The President-Elect shall, in the absence or disability of the President, perform the duties and exercise the powers of the President, and shall, upon completion of the President’s term of office, automatically succeed to that office. He or she shall also perform such duties as may be assigned from time to time by the President.
The Vice President shall, in the absence or disability of the President-Elect, perform the duties and exercise the powers of the President. He or she shall perform whatever duties that the President may assign to him or her from time to time.
The Recording Secretary shall attend all membership meetings and Board of Directors meetings and shall keep, or cause to be kept, a true and complete record of the proceedings of those meetings. He or she shall keep the corporate seal of the corporation and, when directed by the members or the board, shall affix it to any instrument requiring it.
The Corresponding Secretary shall give, or cause to be given, notice of all meetings to the members and shall perform whatever additional duties the President may, from time to time, prescribe. He or she shall be responsible for all communications of the corporation, including publication of the newsletter on “33707news.com”, the PGCE website. He or she shall conduct all general correspondence of the corporation and read such correspondence, if pertinent, at each meeting. He or she, with approval from the President, shall be responsible for communication with the web master, updating, adding and deleting information presented to the membership on the PGCE website “33707news.com”. He or she shall be responsible for, updating, adding and deleting email addresses of the membership email account. Membership email addresses will only be used to communicate information pertinent to PGCE. Email addresses will not be shared with any outside entity.
The Treasurer shall receive the dues and any other monies of the corporation. He or she shall safeguard all such funds and shall keep a record of the receipts and disbursements of all such funds. He or she will give an accounting of the funds whenever called upon to do so by the Board. If requested, he or she will disburse to the President, or such other officer as designated by the President, the sum of up to $100.00 for the purpose of a petty cash fund.

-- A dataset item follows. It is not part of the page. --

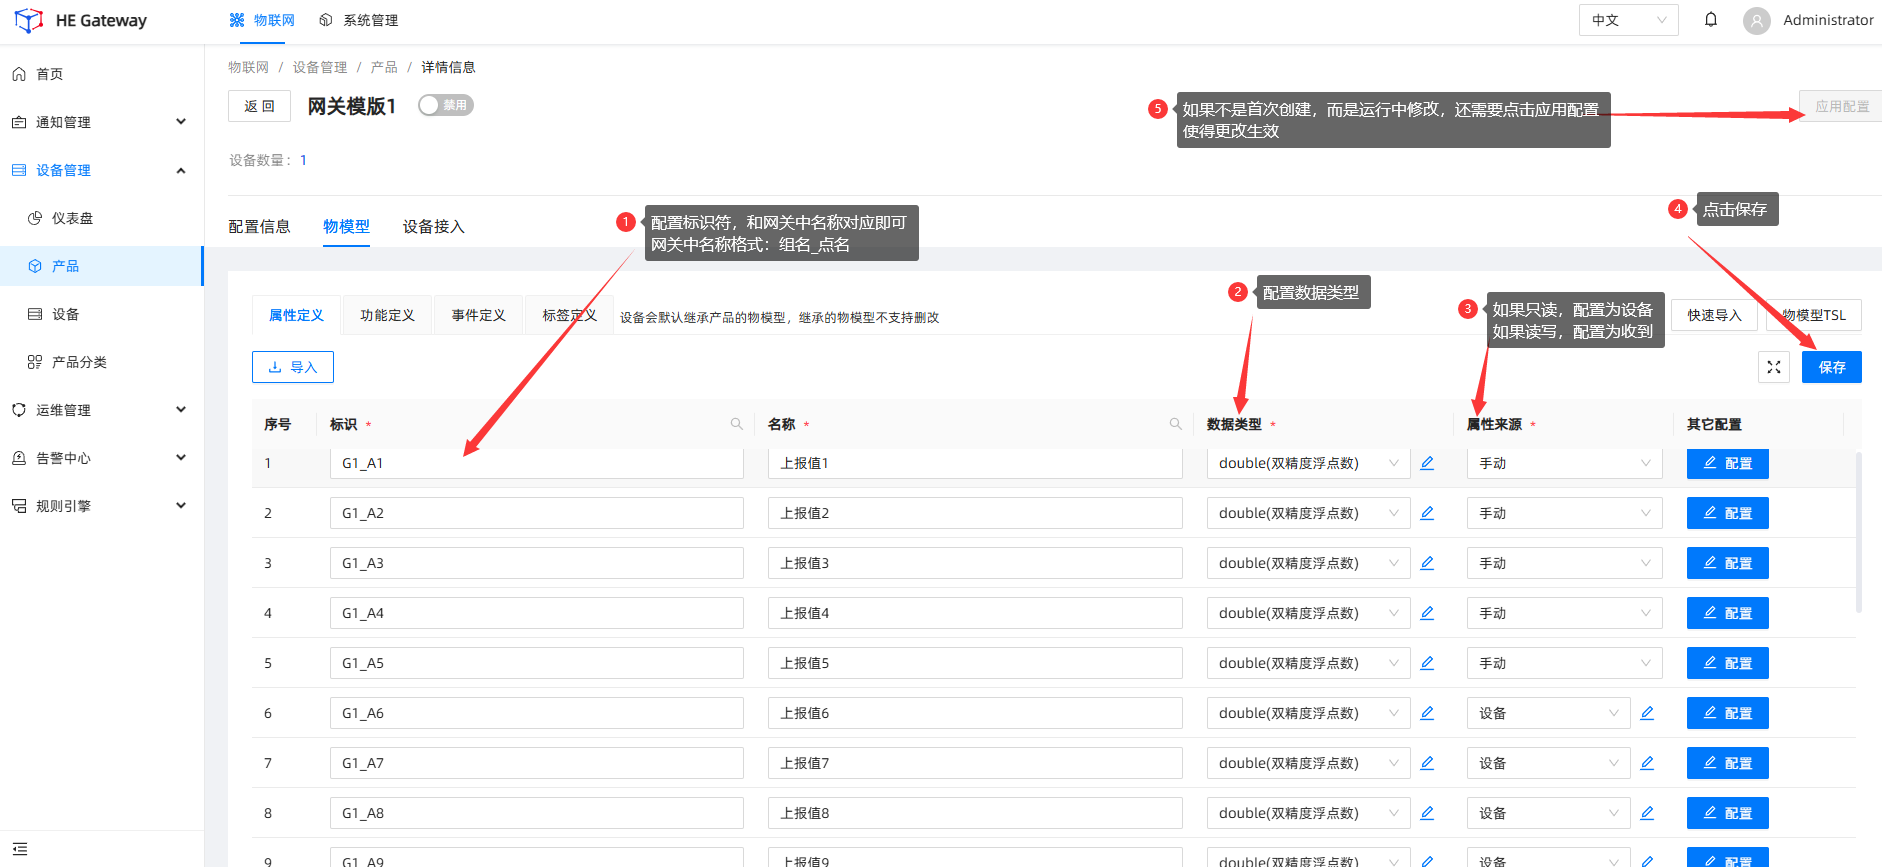Switch to the 设备接入 tab
This screenshot has width=1882, height=867.
(433, 227)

This sum will be replenished as receipts for expenditures are furnished to the Treasurer. The Treasurer shall have authority to pay all bills up to $250.00 without prior approval of the Board of Directors. The Board of Directors shall have authority to approve purchases up to $500.00. Any major purchases or disbursement of funds over $500.00 shall be put to vote at a General Membership Meeting, or special meeting, if necessary, with a quorum present. Any purchases or disbursements made by a member or resident must have proper approval prior to the purchase or disbursement. If not approved, there will be no reimbursement of funds expended.
Delegation of duties: Whenever an officer is absent, or whenever, for any reason, the Board of Directors may deem it necessary the President may delegate the powers and duties of an officer to any other officer or officers. Unless the context requires otherwise, masculine personal pronouns include the feminine, and the singular and plural may be construed interchangeable.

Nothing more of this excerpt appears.